Automated deployment of Slinky (Slurm on Kubernetes) on DigitalOcean DOKS, from infrastructure provisioning through running multi-node GPU collective benchmarks over an RDMA fabric.
Supports both NVIDIA (NCCL / CUDA) and AMD (RCCL / ROCm) GPU nodes.
Prefer manual steps? See the Manual Install Guide for step-by-step kubectl/helm commands with explanations.
Support disclaimer: DigitalOcean does not provide direct support for Slinky or Slurm. These instructions are offered as guidance only. While the underlying DigitalOcean services (DOKS, Managed NFS, DBaaS) are fully supported, issues related to Slinky, Slurm, or their configuration are outside the scope of DigitalOcean support.
┌─────────────────────────────────────────────────────────────┐
│ DOKS Cluster (VPC) │
│ │
│ ┌─────────────────────┐ ┌────────────────────────────┐ │
│ │ mgmt pool (CPU) │ │ gpu pool (GPU) │ │
│ │ │ │ (auto-tainted by DOKS) │ │
│ │ slurmctld │ │ │ │
│ │ slurmdbd │ │ slurm-worker-slinky-0 │ │
│ │ slurmrestd │ │ slurm-worker-slinky-1 │ │
│ │ login node │ │ ... │ │
│ │ slurm-operator │ │ │ │
│ │ cert-manager │ │ │ │
│ │ prometheus/grafana │ │ │ │
│ └─────────┬───────────┘ └────────────────────────────┘ │
│ │ │
│ ┌─────────┴───────────┐ ┌────────────────────────────┐ │
│ │ Managed MySQL │ │ Managed NFS │ │
│ │ (accounting) │ │ (/shared) │ │
│ └─────────────────────┘ └────────────────────────────┘ │
└─────────────────────────────────────────────────────────────┘
DOKS automatically applies taints to GPU node pools, so non-GPU workloads (operator, monitoring, Slurm control plane) naturally schedule on the mgmt nodes without explicit nodeSelector rules.

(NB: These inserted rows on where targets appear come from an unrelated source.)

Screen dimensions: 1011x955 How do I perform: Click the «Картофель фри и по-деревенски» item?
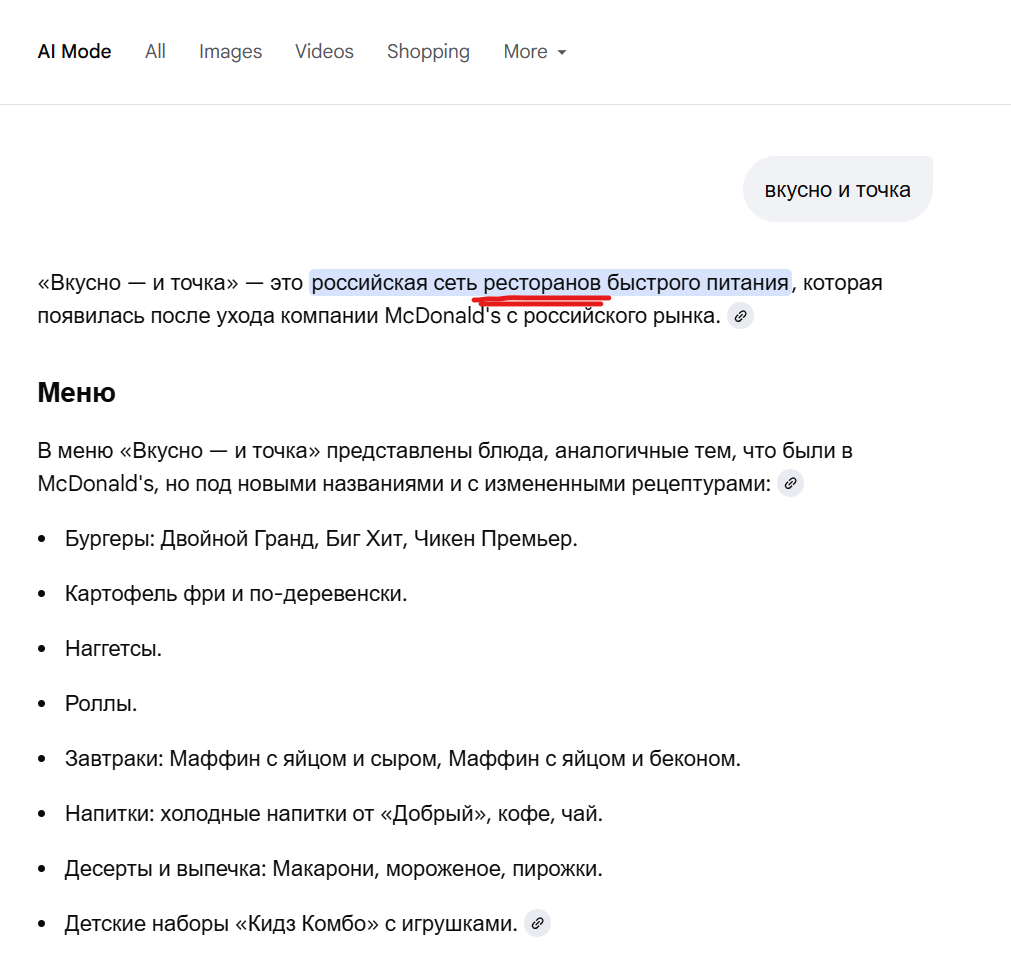pos(236,594)
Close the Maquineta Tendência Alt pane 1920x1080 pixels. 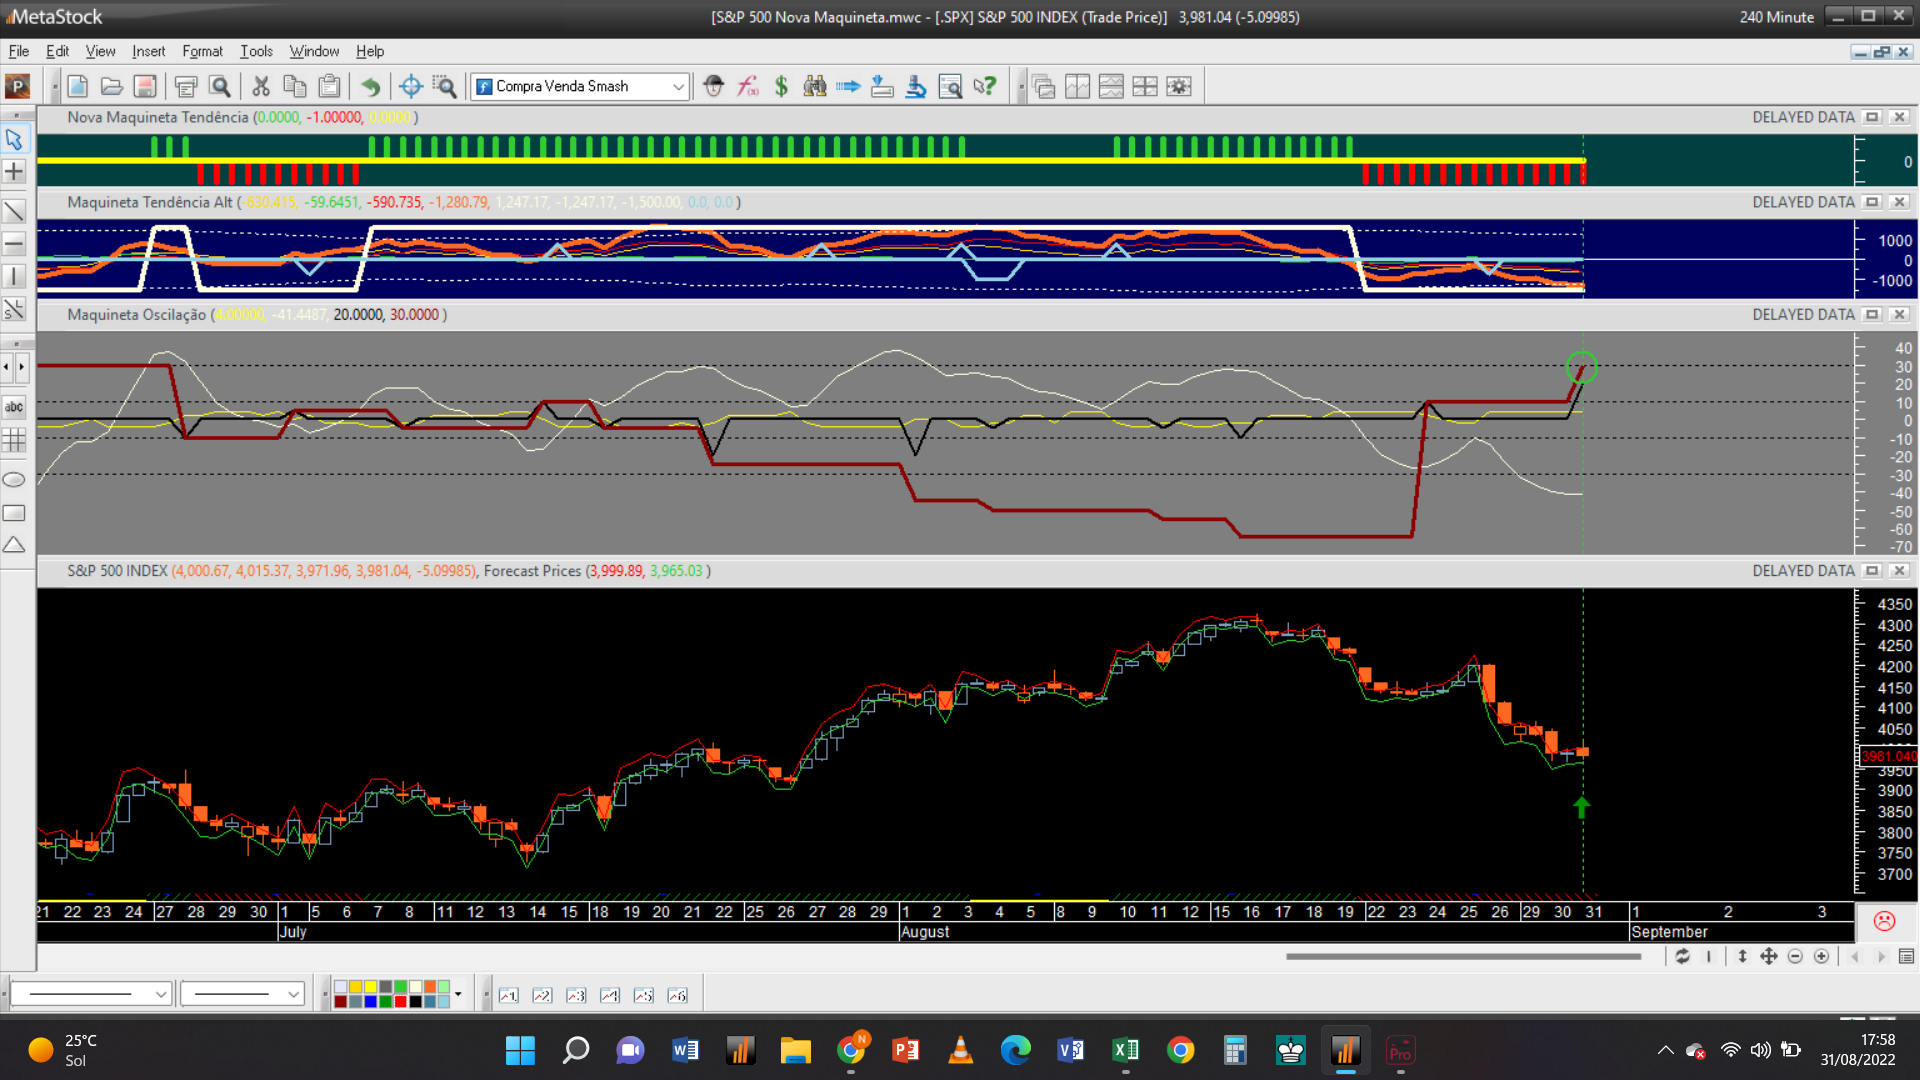point(1899,202)
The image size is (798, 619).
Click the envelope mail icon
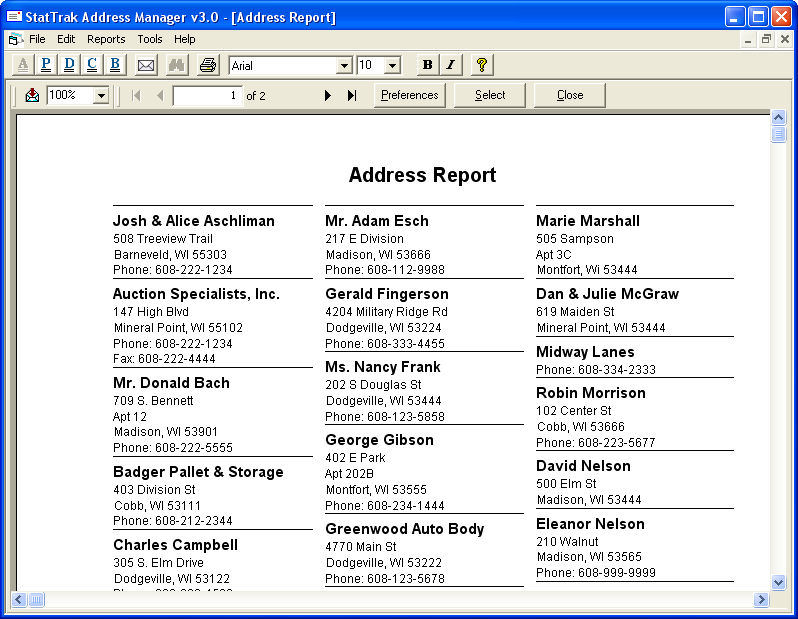pyautogui.click(x=146, y=65)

- doctl configured with your API token
- Terraform >= 1.5
- Helm >= 3.12
- kubectl
- Docker (only if building the custom slurmd image locally)

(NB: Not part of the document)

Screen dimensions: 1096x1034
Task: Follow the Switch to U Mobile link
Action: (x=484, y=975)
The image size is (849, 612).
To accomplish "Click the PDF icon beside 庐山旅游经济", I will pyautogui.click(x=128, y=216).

- GPU Droplet access enabled (request via support if needed)
doctlauthenticated (doctl auth init)
GPU workers run a custom slurmd image that includes the GPU communication libraries and benchmark binaries. Push this image to a registry accessible by DOKS (e.g., ghcr.io).
DOKS image size limits: Layers > 5GB or total image size > 20GB are not supported until Q2 2026. Both
slurmd-cudaandslurmd-rocmimages are designed to stay within these limits.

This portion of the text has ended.